Network Connectivity Issues

# Test connectivity
skopeo inspect docker://registry.example.com/test:latest

# Use proxy if needed
export HTTP_PROXY=http://proxy.company.com:8080
export HTTPS_PROXY=http://proxy.company.com:8080

Best Practices for Using skopeo

1. Security Considerations

• Always verify TLS certificates in production environments
• Use authentication files instead of command-line credentials
• Implement signature verification for critical images
• Regularly update skopeo to get security patches

2. Performance Optimization

• Use parallel operations when copying multiple images
• Implement retry logic for network operations
• Consider image layer caching for frequent operations
• Monitor registry bandwidth usage during large transfers

3. Operational Best Practices

• Log all operations for audit trails
• Validate image integrity after copy operations
• Implement proper error handling in scripts
• Use configuration files for complex sync operations

Comparison with Other Tools

Configuration Files

Authentication Configuration

Create ~/.config/containers/auth.json:

{
  "auths": {
    "registry.example.com": {
      "auth": "dXNlcm5hbWU6cGFzc3dvcmQ="
    },
    "docker.io": {
      "auth": "ZG9ja2VydXNlcjpkb2NrZXJwYXNz"
    }
  }
}

Registry Configuration

Configure /etc/containers/registries.conf:

[[registry]]
location = "registry.example.com"
insecure = false

[[registry]]
location = "internal-registry.company.com"
insecure = true

Conclusion

The skopeo command is an essential tool for modern container workflows, offering powerful capabilities for image management without the overhead of container runtimes. Its daemonless architecture makes it perfect for CI/CD pipelines, automated deployments, and registry management tasks.

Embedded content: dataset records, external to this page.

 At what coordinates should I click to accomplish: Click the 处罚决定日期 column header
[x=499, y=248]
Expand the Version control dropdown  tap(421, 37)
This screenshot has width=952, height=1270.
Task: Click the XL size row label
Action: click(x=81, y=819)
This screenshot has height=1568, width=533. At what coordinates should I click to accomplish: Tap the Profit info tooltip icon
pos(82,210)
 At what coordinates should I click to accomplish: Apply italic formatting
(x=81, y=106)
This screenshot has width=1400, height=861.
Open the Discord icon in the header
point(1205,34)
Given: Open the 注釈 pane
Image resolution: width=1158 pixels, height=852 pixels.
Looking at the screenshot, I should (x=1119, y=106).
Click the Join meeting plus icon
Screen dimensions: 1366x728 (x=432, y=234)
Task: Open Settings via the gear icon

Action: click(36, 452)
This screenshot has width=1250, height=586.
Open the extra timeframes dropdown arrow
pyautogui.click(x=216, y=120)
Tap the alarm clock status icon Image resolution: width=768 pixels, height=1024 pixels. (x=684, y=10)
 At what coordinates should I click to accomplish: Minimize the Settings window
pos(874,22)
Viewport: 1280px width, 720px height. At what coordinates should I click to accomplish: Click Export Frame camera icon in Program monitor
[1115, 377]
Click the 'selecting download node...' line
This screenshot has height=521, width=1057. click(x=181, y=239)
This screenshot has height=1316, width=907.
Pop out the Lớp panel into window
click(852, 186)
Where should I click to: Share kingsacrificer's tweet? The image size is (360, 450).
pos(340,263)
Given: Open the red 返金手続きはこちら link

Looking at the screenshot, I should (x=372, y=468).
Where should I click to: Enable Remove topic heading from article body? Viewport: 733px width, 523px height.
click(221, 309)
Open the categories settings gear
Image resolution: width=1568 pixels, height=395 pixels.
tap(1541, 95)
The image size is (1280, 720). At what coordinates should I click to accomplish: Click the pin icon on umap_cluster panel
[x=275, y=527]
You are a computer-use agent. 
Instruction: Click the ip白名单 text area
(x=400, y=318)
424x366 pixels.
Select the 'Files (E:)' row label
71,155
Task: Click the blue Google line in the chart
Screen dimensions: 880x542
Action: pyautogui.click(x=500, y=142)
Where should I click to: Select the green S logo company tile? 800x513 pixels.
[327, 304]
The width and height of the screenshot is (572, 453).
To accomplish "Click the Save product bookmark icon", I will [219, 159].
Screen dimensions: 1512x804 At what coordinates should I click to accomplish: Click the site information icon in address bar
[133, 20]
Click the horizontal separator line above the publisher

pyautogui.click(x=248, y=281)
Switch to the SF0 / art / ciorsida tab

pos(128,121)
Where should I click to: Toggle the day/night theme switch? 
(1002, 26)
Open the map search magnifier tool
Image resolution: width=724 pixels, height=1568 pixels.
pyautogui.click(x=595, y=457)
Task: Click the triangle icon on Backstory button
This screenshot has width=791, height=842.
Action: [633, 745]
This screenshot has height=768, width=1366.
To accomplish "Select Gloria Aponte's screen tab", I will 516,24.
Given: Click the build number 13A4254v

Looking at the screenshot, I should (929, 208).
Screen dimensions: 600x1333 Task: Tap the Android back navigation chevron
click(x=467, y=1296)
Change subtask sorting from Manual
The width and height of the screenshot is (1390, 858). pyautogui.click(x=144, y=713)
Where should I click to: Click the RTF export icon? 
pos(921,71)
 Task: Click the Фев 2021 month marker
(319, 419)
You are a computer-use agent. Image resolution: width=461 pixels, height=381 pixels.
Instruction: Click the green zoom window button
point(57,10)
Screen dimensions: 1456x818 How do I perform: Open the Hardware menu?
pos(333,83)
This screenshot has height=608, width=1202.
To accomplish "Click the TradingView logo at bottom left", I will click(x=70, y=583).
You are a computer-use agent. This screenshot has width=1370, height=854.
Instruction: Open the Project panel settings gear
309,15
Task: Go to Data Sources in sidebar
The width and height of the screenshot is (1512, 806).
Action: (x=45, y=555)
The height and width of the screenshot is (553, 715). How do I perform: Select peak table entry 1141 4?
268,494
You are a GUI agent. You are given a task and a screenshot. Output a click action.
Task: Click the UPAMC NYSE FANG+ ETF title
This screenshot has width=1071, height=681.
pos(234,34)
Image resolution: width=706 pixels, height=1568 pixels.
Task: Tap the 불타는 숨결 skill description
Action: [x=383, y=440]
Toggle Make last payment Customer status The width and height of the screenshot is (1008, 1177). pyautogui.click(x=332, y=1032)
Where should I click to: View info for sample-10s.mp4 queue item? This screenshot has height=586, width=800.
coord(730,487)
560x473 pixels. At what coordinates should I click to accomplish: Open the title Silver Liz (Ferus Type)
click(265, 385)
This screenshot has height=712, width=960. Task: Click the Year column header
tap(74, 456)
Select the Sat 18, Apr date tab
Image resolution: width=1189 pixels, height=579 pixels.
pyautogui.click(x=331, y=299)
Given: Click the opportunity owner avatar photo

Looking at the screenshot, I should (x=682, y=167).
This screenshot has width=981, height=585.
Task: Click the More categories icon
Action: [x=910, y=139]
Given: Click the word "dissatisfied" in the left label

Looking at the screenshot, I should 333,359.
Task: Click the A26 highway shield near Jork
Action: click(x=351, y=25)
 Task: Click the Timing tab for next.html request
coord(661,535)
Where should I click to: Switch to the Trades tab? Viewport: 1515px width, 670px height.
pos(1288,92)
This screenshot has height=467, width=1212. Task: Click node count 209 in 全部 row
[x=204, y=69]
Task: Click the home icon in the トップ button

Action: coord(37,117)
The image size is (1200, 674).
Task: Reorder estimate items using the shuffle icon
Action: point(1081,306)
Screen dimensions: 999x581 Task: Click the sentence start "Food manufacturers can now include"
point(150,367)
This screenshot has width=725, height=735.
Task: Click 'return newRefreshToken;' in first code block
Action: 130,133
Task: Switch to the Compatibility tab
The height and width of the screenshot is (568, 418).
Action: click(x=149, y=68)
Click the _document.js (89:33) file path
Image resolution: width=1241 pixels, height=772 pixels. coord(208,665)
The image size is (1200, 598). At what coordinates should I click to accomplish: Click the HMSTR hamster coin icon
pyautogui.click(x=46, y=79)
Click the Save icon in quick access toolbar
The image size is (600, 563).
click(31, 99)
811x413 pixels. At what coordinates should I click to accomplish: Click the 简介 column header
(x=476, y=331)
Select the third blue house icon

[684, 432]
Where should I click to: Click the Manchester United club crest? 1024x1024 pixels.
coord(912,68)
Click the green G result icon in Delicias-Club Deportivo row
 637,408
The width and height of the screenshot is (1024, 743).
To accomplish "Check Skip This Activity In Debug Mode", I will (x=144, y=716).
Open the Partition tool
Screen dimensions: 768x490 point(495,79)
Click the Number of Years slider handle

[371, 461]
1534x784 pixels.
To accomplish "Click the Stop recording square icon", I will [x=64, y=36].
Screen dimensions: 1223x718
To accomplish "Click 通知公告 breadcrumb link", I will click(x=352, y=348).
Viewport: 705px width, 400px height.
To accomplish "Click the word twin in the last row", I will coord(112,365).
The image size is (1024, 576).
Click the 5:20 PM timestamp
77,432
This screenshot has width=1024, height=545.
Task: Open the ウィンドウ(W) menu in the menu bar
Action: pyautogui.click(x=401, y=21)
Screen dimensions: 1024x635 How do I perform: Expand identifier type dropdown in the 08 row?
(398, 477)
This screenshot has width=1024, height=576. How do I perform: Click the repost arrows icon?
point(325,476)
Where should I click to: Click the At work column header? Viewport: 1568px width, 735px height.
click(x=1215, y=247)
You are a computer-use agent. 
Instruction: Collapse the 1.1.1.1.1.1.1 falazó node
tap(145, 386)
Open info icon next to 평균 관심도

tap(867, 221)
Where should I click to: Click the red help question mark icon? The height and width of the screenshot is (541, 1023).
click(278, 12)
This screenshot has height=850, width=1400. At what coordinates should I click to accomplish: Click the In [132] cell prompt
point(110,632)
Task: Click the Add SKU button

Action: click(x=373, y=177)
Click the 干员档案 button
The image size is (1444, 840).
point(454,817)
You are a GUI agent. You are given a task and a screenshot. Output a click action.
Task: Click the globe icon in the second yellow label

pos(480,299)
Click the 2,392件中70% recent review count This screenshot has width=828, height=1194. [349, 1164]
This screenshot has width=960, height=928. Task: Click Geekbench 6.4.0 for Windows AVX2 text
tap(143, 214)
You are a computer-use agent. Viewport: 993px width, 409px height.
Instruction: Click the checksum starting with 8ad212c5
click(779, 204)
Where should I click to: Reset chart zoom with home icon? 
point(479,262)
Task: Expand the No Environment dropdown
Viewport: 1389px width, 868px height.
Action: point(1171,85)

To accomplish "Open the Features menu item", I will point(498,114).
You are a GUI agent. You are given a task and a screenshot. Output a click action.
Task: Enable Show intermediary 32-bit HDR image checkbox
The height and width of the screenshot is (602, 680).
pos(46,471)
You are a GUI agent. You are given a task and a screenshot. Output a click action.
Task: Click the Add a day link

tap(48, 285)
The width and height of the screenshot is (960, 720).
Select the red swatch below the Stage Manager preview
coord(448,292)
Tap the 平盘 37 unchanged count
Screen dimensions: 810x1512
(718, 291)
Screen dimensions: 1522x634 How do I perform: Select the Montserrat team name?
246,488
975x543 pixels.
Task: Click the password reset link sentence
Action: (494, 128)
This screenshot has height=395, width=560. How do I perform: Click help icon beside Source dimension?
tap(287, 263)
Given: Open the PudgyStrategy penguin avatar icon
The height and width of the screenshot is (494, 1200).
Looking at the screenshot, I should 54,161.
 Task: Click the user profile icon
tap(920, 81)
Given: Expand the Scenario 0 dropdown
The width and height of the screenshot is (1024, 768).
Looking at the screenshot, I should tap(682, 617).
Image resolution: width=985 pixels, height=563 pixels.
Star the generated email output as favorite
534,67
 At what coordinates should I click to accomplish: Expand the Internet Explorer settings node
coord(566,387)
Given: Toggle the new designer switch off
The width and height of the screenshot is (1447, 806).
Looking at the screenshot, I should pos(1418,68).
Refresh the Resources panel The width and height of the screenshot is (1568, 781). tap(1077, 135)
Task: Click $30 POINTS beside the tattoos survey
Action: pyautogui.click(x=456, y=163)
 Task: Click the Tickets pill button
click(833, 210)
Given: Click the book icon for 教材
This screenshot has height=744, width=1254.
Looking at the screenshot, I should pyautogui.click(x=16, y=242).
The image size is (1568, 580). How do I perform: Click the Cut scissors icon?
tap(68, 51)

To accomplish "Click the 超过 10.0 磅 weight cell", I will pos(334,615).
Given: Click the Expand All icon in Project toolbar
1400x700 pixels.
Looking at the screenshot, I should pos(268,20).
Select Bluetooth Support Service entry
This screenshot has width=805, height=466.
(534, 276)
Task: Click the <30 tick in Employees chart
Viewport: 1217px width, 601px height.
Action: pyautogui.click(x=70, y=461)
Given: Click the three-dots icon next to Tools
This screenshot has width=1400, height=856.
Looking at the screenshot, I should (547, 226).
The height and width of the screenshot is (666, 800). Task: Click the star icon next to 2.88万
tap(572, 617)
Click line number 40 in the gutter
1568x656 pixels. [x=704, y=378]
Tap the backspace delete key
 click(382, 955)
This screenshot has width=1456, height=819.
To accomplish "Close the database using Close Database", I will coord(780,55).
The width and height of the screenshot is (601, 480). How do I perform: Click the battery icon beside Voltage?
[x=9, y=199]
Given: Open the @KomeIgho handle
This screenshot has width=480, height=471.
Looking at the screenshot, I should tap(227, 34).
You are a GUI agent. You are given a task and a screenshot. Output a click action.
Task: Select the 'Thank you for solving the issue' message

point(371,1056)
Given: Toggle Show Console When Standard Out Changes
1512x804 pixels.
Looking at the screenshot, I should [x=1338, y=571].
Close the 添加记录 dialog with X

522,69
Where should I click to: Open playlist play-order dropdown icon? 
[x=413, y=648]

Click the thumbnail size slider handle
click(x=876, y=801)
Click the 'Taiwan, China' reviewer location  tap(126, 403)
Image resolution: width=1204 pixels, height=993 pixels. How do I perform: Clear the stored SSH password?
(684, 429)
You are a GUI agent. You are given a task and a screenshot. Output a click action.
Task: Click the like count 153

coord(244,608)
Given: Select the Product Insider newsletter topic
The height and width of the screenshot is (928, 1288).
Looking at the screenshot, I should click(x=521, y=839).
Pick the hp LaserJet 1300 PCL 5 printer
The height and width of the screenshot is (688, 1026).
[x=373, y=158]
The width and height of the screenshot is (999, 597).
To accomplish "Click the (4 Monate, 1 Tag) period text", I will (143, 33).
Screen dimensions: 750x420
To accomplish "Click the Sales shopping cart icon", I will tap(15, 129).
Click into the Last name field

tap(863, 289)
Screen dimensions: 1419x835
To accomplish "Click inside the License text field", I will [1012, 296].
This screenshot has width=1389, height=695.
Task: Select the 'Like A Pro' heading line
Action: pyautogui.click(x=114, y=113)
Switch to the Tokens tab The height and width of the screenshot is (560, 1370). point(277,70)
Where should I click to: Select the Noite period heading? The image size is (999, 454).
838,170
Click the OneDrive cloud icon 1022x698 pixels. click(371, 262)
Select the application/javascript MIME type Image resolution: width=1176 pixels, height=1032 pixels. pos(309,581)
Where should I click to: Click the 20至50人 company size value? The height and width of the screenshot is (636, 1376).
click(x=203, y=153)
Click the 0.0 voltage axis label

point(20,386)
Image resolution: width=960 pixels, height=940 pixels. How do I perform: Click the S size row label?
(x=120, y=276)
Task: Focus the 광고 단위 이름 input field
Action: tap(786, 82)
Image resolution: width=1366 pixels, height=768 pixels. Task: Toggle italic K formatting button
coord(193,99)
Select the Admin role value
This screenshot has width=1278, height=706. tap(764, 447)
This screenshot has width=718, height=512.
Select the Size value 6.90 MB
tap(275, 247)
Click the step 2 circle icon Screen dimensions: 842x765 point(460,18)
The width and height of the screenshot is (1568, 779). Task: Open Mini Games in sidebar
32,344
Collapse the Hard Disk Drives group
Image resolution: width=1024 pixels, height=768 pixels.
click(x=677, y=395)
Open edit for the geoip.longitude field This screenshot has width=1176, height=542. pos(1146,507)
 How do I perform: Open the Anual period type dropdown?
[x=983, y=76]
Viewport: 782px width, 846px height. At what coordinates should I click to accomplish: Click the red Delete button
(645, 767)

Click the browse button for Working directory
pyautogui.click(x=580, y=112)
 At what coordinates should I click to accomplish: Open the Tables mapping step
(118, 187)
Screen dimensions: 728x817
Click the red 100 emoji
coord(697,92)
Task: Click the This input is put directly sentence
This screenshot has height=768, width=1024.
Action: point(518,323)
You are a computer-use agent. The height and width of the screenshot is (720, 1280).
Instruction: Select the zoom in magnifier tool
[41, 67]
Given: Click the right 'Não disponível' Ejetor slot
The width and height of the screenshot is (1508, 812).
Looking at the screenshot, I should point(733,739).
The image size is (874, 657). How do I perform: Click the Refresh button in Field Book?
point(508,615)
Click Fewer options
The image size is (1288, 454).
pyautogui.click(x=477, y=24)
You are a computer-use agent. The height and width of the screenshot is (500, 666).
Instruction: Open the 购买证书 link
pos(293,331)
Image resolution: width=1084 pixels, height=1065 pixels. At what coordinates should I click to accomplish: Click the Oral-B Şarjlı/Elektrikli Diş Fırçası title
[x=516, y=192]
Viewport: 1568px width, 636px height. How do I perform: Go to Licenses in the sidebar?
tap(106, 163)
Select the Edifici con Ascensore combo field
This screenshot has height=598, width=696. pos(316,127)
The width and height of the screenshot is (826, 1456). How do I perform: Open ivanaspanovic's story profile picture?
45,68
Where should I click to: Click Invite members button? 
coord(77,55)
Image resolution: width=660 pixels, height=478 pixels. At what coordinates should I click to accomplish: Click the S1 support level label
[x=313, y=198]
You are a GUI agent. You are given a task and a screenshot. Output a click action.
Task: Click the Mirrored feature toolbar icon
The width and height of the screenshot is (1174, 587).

Key benefits of using skopeo include:

• Lightweight operation – No daemon requirements
• Versatile image handling – Multiple formats and transports
• Security features – Signature verification and secure transfers
• Automation-friendly – Perfect for scripting and CI/CD

Whether you’re managing container images across multiple registries, implementing security scanning, or building automated deployment pipelines, skopeo provides the tools needed for efficient container image operations. Start with basic inspect and copy operations, then gradually incorporate advanced features like synchronization and signature verification as your container management needs grow.